High‐Affinity Cannabinoid Binding Site: Regulation by Ions, Ascorbic Acid, and Nucleotides

Abstract: The high‐affinity cannabinoid site in rat brain is an integral component of brain membranes that recognizes cannabinoids with inhibitory constants (K_i) in the nanomolar range. To clarify its physiological role, we studied the regulation of [³H]5′‐trimethylammonium Δ⁸‐tetrahydrocannabinol ([³H]TMA) binding. The site is inhibited by heavy metal ions, such as La³⁺, at low micromolar concentrations; divalent cations, such as Ca²⁺ and Mg²⁺, inhibit [³H]TMA binding, though at somewhat higher concentrations.
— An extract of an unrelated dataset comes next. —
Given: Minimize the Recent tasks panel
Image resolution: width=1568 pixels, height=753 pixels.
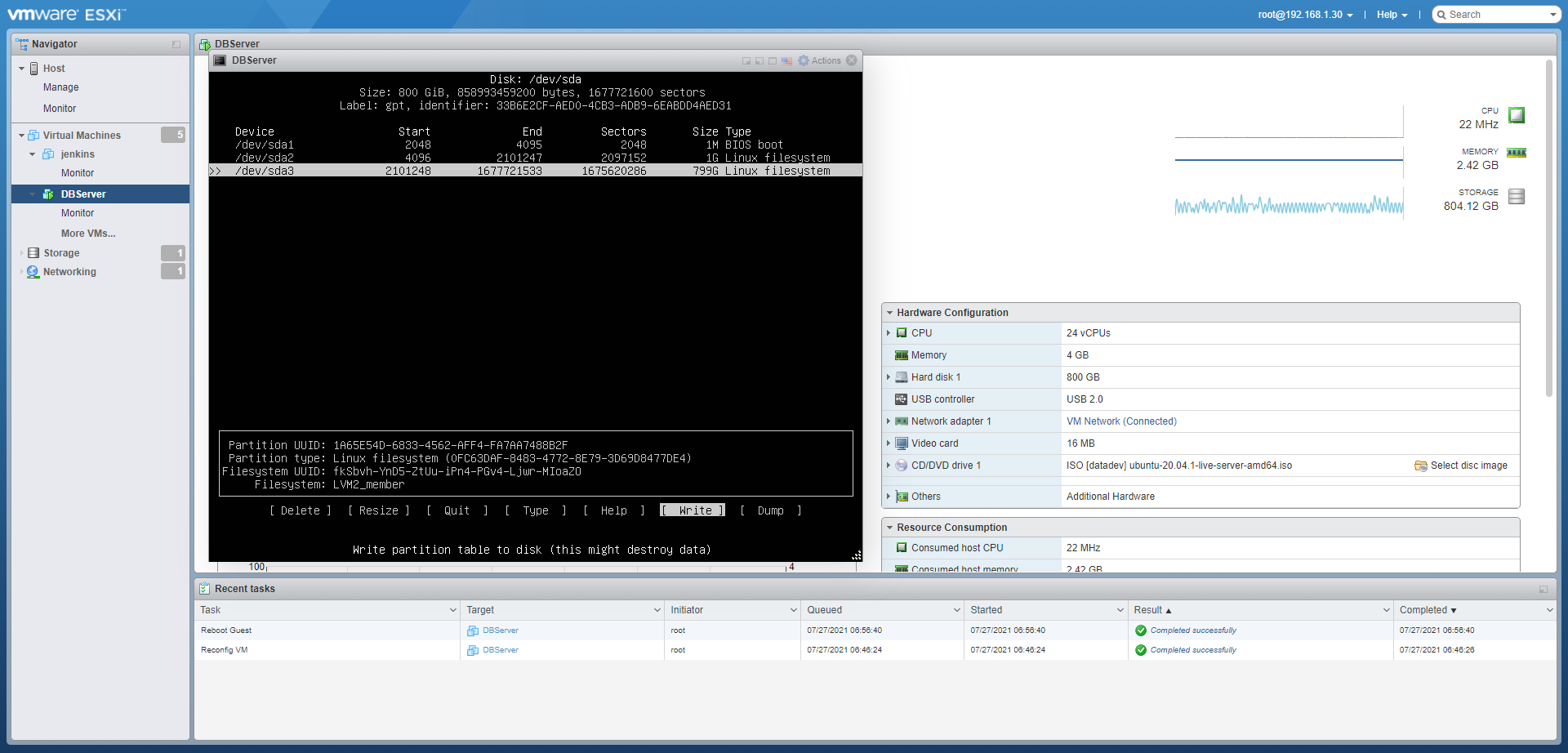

In contrast, [³H]TMA binding is stimulated by Fe²⁺, Cu²⁺, and Hg²⁺ ions. Ascorbic acid and its analogs are also stimulators of cannabinoid binding at low micromolar concentrations. Stimulation of [³H]TMA binding by ascorbate or ions is dependent upon molecular oxygen, but is not inhibited by metabolic poisons. Metabolically stable nucleoside triphosphate analogs enhance [³H]TMA binding by different mechanisms, with hydrolysis of a high‐energy phosphate bond apparently requisite for these influences. These results suggest that the cannabinoid binding site is associated with a nucleotide‐utilizing protein possessing multiple regulatory subsites.